Dall’Iri di Prodi al futuro possibile per lo sviluppo dell’Isola: «Costruire l’Europa delle regioni»
Quando nel 1981 venne costituita la prima società Stretto di Messina, Massimo Ponzellini era a Bologna tra i fondatori, con Romano Prodi, della società di studi Nomisma. Nel 1983 passa all'Iri e ci resta fino al 1990, sotto la presidenza Prodi, occupandosi soprattutto dello sviluppo economico dell’Italia meridionale.
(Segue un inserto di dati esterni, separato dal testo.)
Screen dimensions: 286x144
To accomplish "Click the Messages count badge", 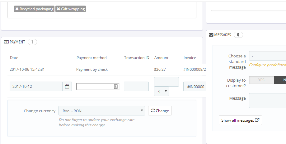I will pos(238,35).
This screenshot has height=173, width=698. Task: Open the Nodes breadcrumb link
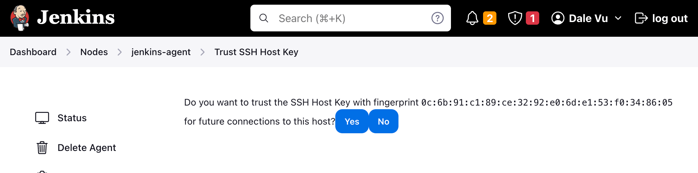94,52
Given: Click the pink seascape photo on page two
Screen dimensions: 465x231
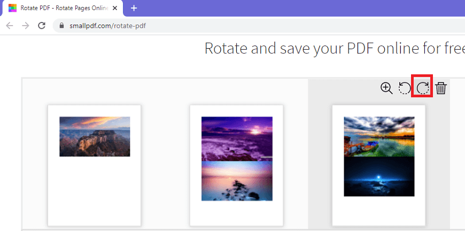Looking at the screenshot, I should coord(237,181).
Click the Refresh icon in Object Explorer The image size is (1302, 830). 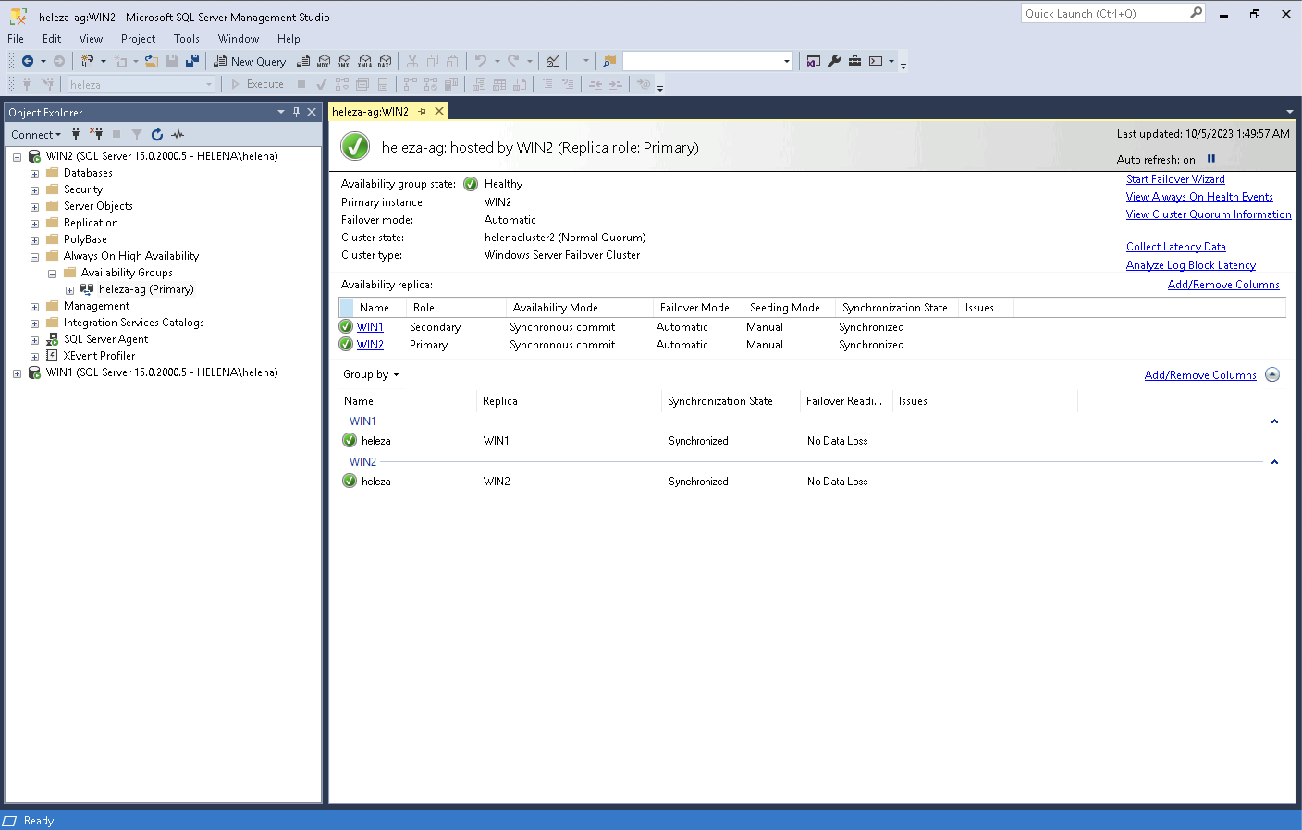point(157,135)
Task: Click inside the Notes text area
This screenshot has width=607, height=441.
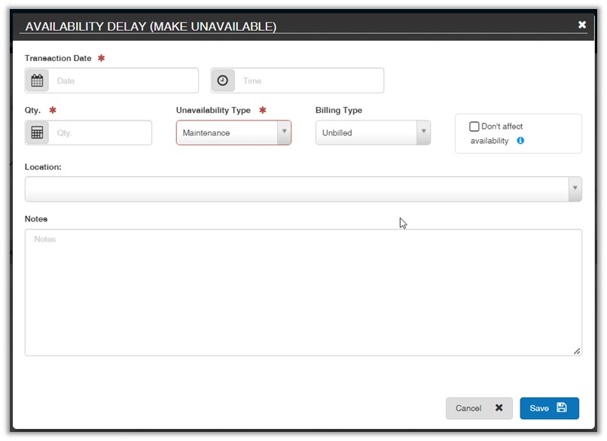Action: point(303,292)
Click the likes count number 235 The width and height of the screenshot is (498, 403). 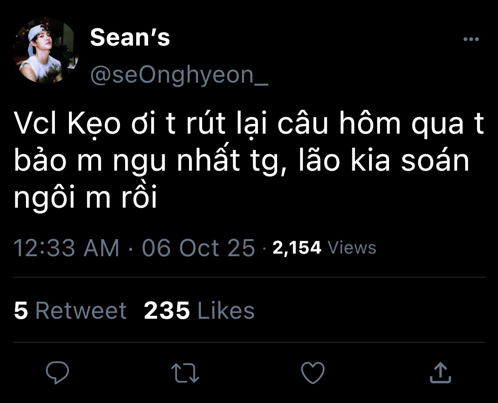(167, 311)
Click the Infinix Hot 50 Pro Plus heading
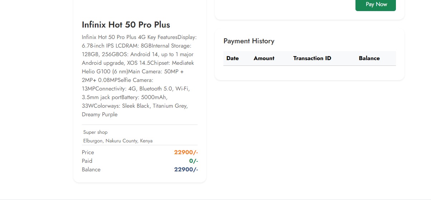The image size is (431, 200). [126, 25]
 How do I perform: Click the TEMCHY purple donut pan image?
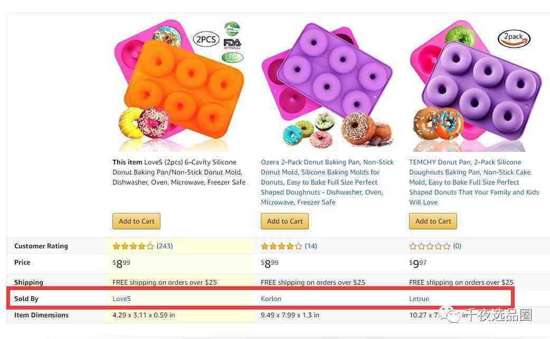[475, 86]
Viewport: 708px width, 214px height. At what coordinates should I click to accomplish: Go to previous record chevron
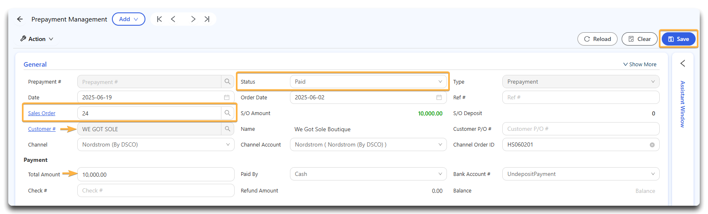[x=173, y=19]
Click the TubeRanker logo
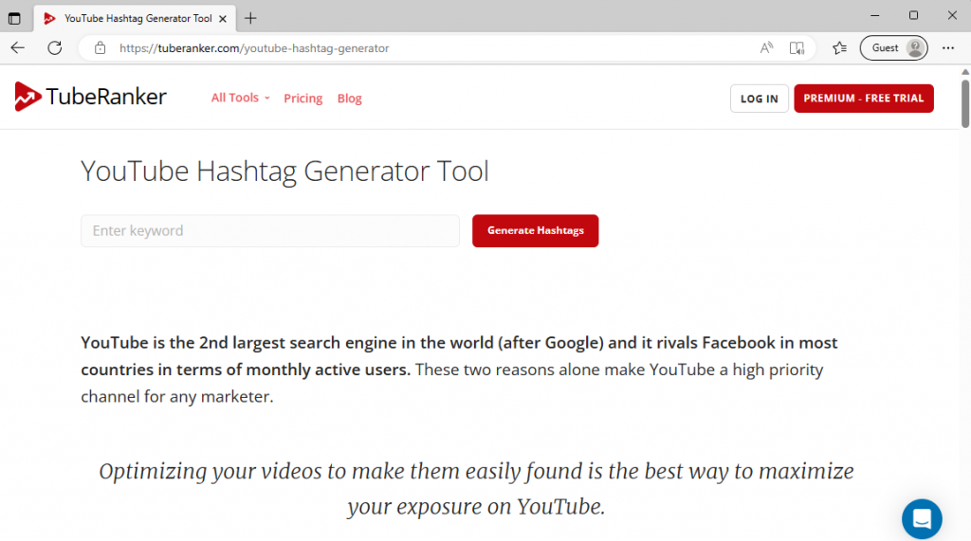 point(91,97)
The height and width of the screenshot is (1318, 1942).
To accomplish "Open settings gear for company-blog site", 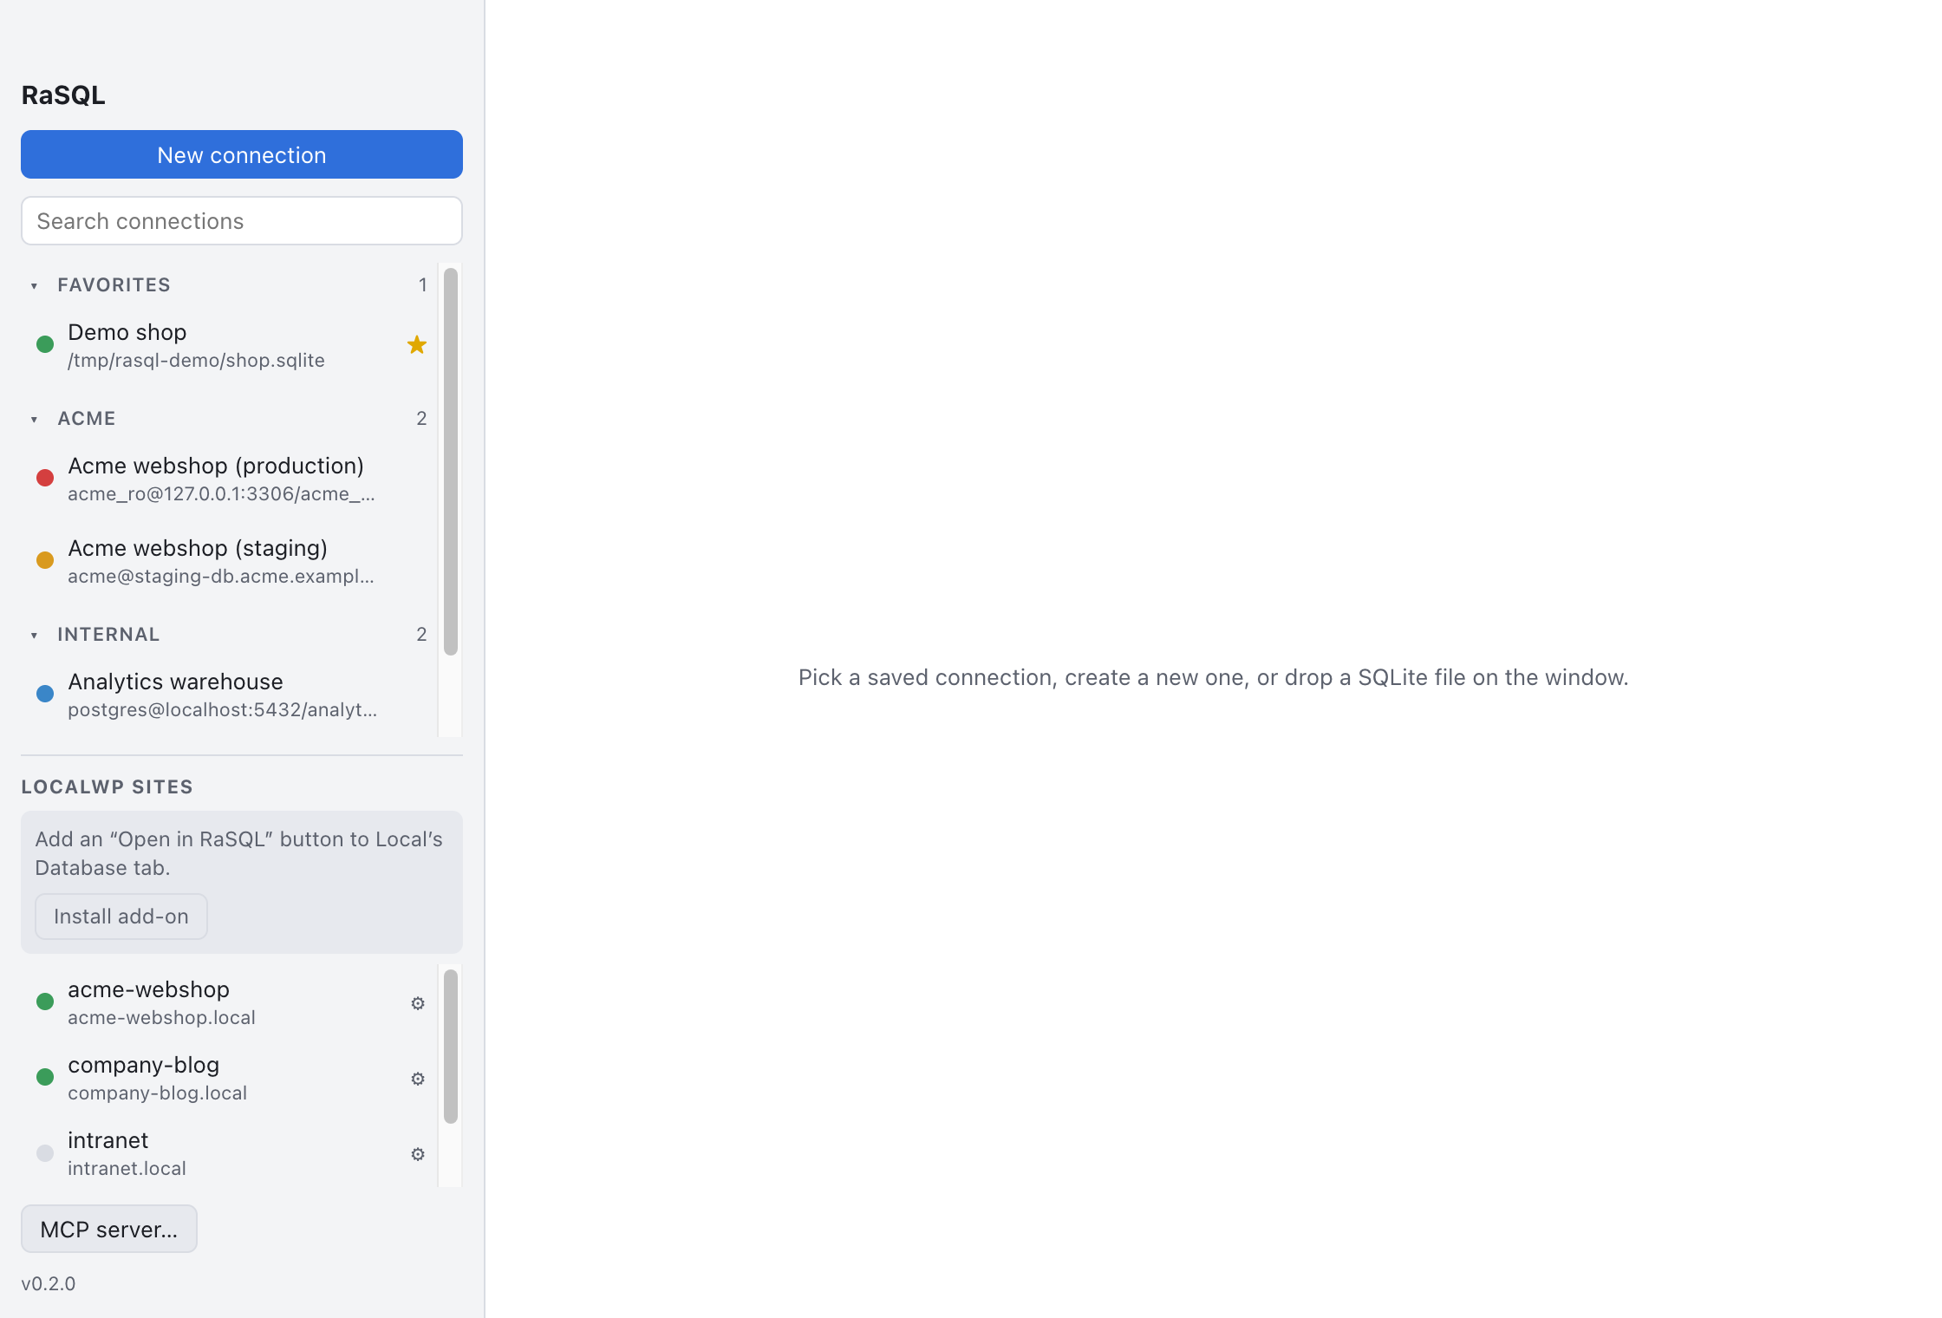I will 418,1079.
Ecco perché lui, tra i massimi testimoni dei fatti che si sono succeduti dall’idea del Ponte sullo Stretto di Messina fino all’ok definitivo dei giorni scorsi, ha comprensibilmente gioco facile nel commentare, anche con grande franchezza, quella che sarà la più grande opera infrastrutturale d’Europa.
Dottor Ponzellini, con la delibera del Cipess il Ponte ha avuto l’ok definitivo, a questo punto, secondo lei, dobbiamo aspettarci soprese dalla Corte dei Conti?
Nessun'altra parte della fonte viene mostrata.